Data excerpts
*** Begin section ***
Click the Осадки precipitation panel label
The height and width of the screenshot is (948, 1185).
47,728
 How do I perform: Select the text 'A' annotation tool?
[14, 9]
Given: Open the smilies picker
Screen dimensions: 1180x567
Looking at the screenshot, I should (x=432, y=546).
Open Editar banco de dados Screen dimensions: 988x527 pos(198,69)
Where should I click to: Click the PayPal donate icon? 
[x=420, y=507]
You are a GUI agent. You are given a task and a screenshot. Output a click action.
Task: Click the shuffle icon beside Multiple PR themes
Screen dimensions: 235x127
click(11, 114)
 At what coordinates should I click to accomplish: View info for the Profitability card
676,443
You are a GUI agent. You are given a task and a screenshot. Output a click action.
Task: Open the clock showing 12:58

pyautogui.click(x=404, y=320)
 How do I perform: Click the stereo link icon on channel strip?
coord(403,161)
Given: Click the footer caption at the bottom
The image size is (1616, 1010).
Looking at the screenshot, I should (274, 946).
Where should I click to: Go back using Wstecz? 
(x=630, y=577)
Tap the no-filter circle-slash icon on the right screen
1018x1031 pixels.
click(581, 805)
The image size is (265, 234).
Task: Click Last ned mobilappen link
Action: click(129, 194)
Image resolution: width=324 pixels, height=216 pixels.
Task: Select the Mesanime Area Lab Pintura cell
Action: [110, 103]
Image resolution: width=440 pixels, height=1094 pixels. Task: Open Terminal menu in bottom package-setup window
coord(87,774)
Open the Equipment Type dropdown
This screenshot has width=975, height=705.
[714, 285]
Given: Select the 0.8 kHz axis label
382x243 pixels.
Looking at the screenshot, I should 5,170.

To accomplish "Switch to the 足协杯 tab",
*** End section ***
**REQUIREMENT:**
Please restate each record exactly as it reads.

**ANSWER SECTION:**
Click the Осадки precipitation panel label
The height and width of the screenshot is (948, 1185).
47,728
 How do I perform: Select the text 'A' annotation tool?
[14, 9]
Given: Open the smilies picker
Screen dimensions: 1180x567
Looking at the screenshot, I should (x=432, y=546).
Open Editar banco de dados Screen dimensions: 988x527 pos(198,69)
Where should I click to: Click the PayPal donate icon? 
[x=420, y=507]
You are a GUI agent. You are given a task and a screenshot. Output a click action.
Task: Click the shuffle icon beside Multiple PR themes
Screen dimensions: 235x127
click(11, 114)
 At what coordinates should I click to accomplish: View info for the Profitability card
676,443
You are a GUI agent. You are given a task and a screenshot. Output a click action.
Task: Open the clock showing 12:58

pyautogui.click(x=404, y=320)
 How do I perform: Click the stereo link icon on channel strip?
coord(403,161)
Given: Click the footer caption at the bottom
The image size is (1616, 1010).
Looking at the screenshot, I should (274, 946).
Where should I click to: Go back using Wstecz? 
(x=630, y=577)
Tap the no-filter circle-slash icon on the right screen
1018x1031 pixels.
click(581, 805)
The image size is (265, 234).
Task: Click Last ned mobilappen link
Action: click(129, 194)
Image resolution: width=324 pixels, height=216 pixels.
Task: Select the Mesanime Area Lab Pintura cell
Action: [110, 103]
Image resolution: width=440 pixels, height=1094 pixels. Task: Open Terminal menu in bottom package-setup window
coord(87,774)
Open the Equipment Type dropdown
This screenshot has width=975, height=705.
[714, 285]
Given: Select the 0.8 kHz axis label
382x243 pixels.
Looking at the screenshot, I should 5,170.

To accomplish "Switch to the 足协杯 tab",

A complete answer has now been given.